Most serious cyclists understand the importance of a strong core, but both rookies and veterans alike neglect this critical part of their body.
"The core is often overlooked," says Laurie Jackson, an American Council on Exercise certified personal trainer based in Tucson, Arizona. "What cyclists might not realize is how it's linked to riding. If you don't have a stable core you won't be able to use your leg power efficiently."
Jackson offers a classic example. Two riders—one with a weak core and the other with a strong core—approach a hill and both get out of the saddle and start pumping along. The one with a weak core flails about while the other cyclist rides smoothly along. One wastes energy, while the other captures and uses it to propel them up the hill faster and more efficiently.
Any guesses on who reaches the top first? More importantly, who still has plenty in the tank to tackle hills two, three, four, five and six? The one with a stable core is more likely to win every time.
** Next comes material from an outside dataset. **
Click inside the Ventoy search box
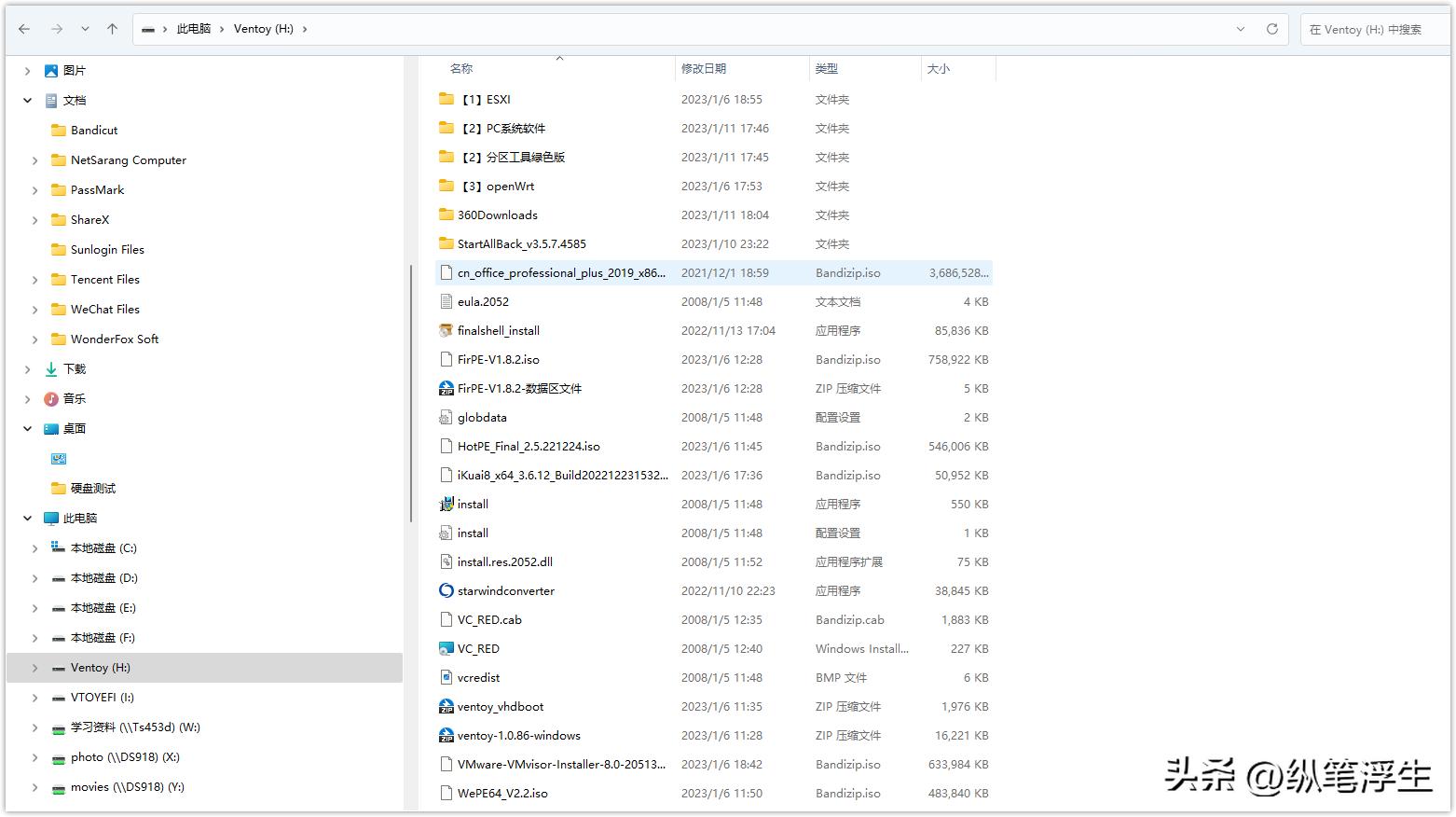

Jackson, who also is a certified group fitness instructor through ACE and the Aerobics and Fitness Association of America, has a go-to list of core exercises for her cyclist and triathlete clients.
Cyclists who are serious about strengthening their core and improving their riding as a result, should pick four of the exercises listed below and complete them in a single workout two to three times a week. Cyclists can start by completing two sets of each exercise and eventually work up to three, Jackson says.
Lay on the floor as if you're going to do a standard crunch abdominal exercise. Your knees should be bent with feet on the floor. Grab a physio ball with two hands, engage the abs and sit up slightly. Trace the ball in a single clockwise circle before slowly lowering yourself back to the floor. Repeat 15 times. Then start over, this time moving in the counterclockwise direction for another 15 times.
Beware: don't sit all the way up, Jackson says. You should feel the abs working to hold you in position. This exercise works the lower back and oblique and transverse abdominal muscles.
This exercise, sometimes called the bridge, begins by lying on your back, knees bent, feet on the floor. Slowly raise your pelvis up off the floor, hold two seconds and lower. Repeat immediately, making sure to squeeze your glutes as you raise your pelvis. Complete 20 pelvic tilts per set.
This exercise strengthens the hip flexors and glutes.